__Dataset entries__.
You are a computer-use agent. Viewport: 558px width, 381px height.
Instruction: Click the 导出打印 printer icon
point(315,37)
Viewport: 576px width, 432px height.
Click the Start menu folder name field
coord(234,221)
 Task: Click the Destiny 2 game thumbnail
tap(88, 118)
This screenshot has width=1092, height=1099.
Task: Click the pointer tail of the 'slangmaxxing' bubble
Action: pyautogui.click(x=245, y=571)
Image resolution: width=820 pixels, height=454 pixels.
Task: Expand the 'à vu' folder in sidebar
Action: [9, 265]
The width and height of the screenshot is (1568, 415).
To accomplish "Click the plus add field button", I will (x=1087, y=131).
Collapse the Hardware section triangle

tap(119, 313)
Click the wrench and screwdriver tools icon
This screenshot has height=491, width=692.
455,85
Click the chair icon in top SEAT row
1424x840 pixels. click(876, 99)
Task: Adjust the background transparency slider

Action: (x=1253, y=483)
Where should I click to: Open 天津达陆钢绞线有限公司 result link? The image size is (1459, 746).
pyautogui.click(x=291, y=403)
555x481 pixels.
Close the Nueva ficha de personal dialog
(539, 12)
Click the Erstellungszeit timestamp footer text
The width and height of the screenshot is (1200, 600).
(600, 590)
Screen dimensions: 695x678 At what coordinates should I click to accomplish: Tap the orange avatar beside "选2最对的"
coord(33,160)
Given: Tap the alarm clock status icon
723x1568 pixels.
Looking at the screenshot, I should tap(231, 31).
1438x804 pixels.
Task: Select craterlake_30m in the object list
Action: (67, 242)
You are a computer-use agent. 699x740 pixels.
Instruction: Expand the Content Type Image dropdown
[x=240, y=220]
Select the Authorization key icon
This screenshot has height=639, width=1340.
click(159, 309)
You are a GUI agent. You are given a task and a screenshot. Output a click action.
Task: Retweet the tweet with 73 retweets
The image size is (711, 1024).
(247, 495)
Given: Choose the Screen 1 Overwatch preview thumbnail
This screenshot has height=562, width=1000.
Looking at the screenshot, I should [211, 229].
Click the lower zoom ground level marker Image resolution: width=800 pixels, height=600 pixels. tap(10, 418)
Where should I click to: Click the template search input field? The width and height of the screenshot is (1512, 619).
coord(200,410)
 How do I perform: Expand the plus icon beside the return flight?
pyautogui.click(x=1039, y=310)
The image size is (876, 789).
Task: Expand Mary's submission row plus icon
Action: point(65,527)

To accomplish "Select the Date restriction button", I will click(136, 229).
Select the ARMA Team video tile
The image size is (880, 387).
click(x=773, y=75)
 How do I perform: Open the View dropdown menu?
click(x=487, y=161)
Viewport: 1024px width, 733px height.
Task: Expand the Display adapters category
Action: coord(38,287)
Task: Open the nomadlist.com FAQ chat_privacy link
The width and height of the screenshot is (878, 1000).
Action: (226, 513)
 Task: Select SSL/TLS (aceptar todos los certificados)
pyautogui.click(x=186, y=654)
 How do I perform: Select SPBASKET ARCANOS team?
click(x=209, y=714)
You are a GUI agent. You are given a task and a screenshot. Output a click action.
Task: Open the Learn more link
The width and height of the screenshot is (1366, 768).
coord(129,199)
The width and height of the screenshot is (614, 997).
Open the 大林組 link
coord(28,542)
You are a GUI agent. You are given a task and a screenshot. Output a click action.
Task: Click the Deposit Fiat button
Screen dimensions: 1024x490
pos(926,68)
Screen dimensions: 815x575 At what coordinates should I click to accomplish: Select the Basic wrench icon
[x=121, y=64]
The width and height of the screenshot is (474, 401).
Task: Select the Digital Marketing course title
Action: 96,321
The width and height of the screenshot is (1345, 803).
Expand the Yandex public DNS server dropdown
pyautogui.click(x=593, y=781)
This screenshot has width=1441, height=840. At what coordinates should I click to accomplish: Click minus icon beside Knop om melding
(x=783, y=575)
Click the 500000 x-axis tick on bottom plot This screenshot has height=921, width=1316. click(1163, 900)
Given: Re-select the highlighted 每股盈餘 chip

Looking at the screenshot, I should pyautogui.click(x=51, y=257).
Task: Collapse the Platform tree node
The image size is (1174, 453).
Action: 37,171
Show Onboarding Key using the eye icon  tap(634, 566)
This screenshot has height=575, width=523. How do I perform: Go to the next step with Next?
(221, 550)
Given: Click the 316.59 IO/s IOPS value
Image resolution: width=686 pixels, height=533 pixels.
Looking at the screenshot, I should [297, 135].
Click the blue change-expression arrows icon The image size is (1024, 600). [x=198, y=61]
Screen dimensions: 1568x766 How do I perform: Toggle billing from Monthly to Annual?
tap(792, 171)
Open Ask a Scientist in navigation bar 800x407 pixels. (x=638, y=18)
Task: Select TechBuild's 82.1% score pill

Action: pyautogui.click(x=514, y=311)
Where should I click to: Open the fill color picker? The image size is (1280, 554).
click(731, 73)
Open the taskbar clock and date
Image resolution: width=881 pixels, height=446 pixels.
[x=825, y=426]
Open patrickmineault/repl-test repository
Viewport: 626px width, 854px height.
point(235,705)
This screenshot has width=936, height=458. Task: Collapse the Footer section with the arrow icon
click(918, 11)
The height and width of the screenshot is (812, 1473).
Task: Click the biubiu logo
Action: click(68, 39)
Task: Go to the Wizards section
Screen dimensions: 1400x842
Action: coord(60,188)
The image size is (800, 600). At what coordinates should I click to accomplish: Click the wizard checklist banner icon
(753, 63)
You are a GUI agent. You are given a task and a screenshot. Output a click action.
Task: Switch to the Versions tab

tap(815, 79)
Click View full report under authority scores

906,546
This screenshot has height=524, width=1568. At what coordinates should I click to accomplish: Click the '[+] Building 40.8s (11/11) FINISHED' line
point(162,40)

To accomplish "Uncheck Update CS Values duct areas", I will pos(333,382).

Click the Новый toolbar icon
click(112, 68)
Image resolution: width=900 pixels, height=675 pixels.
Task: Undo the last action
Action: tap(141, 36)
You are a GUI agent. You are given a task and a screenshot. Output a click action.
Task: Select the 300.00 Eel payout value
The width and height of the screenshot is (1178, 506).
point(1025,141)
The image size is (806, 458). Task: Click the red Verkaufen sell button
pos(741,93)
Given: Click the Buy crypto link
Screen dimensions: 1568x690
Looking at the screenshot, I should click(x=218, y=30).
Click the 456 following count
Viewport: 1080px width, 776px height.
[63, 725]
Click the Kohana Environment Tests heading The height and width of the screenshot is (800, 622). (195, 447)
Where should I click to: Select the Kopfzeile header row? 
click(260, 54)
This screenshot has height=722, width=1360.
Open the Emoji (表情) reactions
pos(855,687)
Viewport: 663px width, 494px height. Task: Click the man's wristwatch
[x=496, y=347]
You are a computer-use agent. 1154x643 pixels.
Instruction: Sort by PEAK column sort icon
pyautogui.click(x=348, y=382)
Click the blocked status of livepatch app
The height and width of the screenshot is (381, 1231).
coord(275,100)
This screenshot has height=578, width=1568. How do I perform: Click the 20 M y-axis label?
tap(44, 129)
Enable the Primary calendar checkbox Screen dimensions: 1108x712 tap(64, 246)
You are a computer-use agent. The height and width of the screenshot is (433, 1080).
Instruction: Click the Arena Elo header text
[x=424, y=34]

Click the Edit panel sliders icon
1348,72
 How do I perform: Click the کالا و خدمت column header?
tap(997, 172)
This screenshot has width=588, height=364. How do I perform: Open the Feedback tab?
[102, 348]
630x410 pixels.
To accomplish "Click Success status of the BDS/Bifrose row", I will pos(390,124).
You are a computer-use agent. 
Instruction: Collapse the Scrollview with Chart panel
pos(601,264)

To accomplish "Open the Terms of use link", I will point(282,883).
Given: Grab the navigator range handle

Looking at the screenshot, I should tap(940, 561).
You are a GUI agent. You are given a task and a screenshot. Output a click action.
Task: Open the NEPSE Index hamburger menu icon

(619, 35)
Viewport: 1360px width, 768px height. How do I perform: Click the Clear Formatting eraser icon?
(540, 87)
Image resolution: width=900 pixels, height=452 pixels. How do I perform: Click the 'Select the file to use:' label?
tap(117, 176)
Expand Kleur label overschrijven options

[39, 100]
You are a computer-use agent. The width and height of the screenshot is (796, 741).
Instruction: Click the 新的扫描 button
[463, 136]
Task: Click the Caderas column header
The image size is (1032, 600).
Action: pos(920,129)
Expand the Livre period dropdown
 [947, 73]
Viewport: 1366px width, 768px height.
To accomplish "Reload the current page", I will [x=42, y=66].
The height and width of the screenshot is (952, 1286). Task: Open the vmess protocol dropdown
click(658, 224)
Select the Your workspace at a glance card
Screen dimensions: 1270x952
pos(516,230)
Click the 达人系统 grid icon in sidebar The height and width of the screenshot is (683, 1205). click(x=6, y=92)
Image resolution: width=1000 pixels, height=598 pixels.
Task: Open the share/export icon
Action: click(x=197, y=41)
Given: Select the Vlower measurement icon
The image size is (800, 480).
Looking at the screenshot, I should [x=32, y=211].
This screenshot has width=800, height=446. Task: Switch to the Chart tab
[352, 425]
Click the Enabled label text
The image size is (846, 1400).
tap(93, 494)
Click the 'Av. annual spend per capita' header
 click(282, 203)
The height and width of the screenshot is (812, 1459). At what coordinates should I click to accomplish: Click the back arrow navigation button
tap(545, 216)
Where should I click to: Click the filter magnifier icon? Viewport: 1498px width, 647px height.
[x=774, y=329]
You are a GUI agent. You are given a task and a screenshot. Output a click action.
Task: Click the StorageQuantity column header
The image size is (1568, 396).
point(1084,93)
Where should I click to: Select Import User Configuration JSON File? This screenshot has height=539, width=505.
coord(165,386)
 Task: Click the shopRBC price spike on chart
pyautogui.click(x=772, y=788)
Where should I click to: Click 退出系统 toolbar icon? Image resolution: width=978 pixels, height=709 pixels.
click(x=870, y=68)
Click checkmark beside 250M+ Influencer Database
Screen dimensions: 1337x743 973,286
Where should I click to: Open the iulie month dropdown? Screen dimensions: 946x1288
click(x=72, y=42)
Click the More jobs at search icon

__Required action__. What belongs in the answer is each line of the data that has the word "computer".

__Exercise solution__.
You are a computer-use agent. Viewport: 558px width, 381px height.
You are a computer-use agent. 699x740 pixels.
You are a computer-use agent. 1154x643 pixels.
You are a computer-use agent. The height and width of the screenshot is (433, 1080).
You are a computer-use agent. 
You are a computer-use agent. The width and height of the screenshot is (796, 741).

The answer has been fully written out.